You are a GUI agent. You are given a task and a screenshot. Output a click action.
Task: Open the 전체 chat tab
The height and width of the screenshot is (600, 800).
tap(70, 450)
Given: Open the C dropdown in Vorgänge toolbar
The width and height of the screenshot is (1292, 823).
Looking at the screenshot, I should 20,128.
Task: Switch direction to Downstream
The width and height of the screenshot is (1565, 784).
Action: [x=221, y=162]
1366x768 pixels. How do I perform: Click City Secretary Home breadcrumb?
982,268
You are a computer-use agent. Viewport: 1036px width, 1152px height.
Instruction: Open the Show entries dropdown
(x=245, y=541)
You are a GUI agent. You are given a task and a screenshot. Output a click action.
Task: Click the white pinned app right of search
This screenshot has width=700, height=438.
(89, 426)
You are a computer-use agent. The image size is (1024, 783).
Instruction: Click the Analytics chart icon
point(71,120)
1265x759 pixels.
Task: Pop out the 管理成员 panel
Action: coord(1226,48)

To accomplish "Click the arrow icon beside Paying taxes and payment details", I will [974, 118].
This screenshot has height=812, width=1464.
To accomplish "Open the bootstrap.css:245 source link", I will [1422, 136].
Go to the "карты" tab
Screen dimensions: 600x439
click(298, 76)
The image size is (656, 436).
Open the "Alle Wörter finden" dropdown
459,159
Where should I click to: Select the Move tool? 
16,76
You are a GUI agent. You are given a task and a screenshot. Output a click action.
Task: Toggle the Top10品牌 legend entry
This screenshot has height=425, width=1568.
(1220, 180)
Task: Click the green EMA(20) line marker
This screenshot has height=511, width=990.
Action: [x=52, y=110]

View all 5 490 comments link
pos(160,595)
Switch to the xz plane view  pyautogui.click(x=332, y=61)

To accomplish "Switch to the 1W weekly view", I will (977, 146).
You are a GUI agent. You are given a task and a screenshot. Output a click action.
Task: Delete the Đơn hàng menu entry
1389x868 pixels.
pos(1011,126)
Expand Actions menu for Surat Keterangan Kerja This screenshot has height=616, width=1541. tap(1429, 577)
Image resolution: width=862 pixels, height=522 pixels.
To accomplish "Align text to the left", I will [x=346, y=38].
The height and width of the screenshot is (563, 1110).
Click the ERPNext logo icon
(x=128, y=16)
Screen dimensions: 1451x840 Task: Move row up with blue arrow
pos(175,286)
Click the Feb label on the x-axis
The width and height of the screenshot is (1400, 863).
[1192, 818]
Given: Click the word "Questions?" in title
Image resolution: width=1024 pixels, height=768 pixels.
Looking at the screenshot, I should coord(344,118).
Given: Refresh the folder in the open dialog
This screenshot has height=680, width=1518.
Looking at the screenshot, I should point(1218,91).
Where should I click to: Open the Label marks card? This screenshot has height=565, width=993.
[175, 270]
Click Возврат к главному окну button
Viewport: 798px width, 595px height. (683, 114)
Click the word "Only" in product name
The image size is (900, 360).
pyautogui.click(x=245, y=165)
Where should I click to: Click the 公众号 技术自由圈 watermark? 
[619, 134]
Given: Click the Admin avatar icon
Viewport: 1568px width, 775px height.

--*--

* PROMPT: Reproduce each entry above. Every word must match.

* EXERCISE RESULT:
You are a GUI agent. You are given a task and a screenshot. Output a click action.
Task: Open the 전체 chat tab
The height and width of the screenshot is (600, 800).
tap(70, 450)
Given: Open the C dropdown in Vorgänge toolbar
The width and height of the screenshot is (1292, 823).
Looking at the screenshot, I should 20,128.
Task: Switch direction to Downstream
The width and height of the screenshot is (1565, 784).
Action: [x=221, y=162]
1366x768 pixels. How do I perform: Click City Secretary Home breadcrumb?
982,268
You are a computer-use agent. Viewport: 1036px width, 1152px height.
Instruction: Open the Show entries dropdown
(x=245, y=541)
You are a GUI agent. You are given a task and a screenshot. Output a click action.
Task: Click the white pinned app right of search
This screenshot has width=700, height=438.
(89, 426)
You are a computer-use agent. The image size is (1024, 783).
Instruction: Click the Analytics chart icon
point(71,120)
1265x759 pixels.
Task: Pop out the 管理成员 panel
Action: coord(1226,48)

To accomplish "Click the arrow icon beside Paying taxes and payment details", I will [974, 118].
This screenshot has height=812, width=1464.
To accomplish "Open the bootstrap.css:245 source link", I will [1422, 136].
Go to the "карты" tab
Screen dimensions: 600x439
click(298, 76)
The image size is (656, 436).
Open the "Alle Wörter finden" dropdown
459,159
Where should I click to: Select the Move tool? 
16,76
You are a GUI agent. You are given a task and a screenshot. Output a click action.
Task: Toggle the Top10品牌 legend entry
This screenshot has height=425, width=1568.
(1220, 180)
Task: Click the green EMA(20) line marker
This screenshot has height=511, width=990.
Action: [x=52, y=110]

View all 5 490 comments link
pos(160,595)
Switch to the xz plane view  pyautogui.click(x=332, y=61)

To accomplish "Switch to the 1W weekly view", I will (977, 146).
You are a GUI agent. You are given a task and a screenshot. Output a click action.
Task: Delete the Đơn hàng menu entry
1389x868 pixels.
pos(1011,126)
Expand Actions menu for Surat Keterangan Kerja This screenshot has height=616, width=1541. tap(1429, 577)
Image resolution: width=862 pixels, height=522 pixels.
To accomplish "Align text to the left", I will [x=346, y=38].
The height and width of the screenshot is (563, 1110).
Click the ERPNext logo icon
(x=128, y=16)
Screen dimensions: 1451x840 Task: Move row up with blue arrow
pos(175,286)
Click the Feb label on the x-axis
The width and height of the screenshot is (1400, 863).
[1192, 818]
Given: Click the word "Questions?" in title
Image resolution: width=1024 pixels, height=768 pixels.
Looking at the screenshot, I should coord(344,118).
Given: Refresh the folder in the open dialog
This screenshot has height=680, width=1518.
Looking at the screenshot, I should point(1218,91).
Where should I click to: Open the Label marks card? This screenshot has height=565, width=993.
[175, 270]
Click Возврат к главному окну button
Viewport: 798px width, 595px height. (683, 114)
Click the word "Only" in product name
The image size is (900, 360).
pyautogui.click(x=245, y=165)
Where should I click to: Click the 公众号 技术自由圈 watermark? 
[619, 134]
Given: Click the Admin avatar icon
Viewport: 1568px width, 775px height.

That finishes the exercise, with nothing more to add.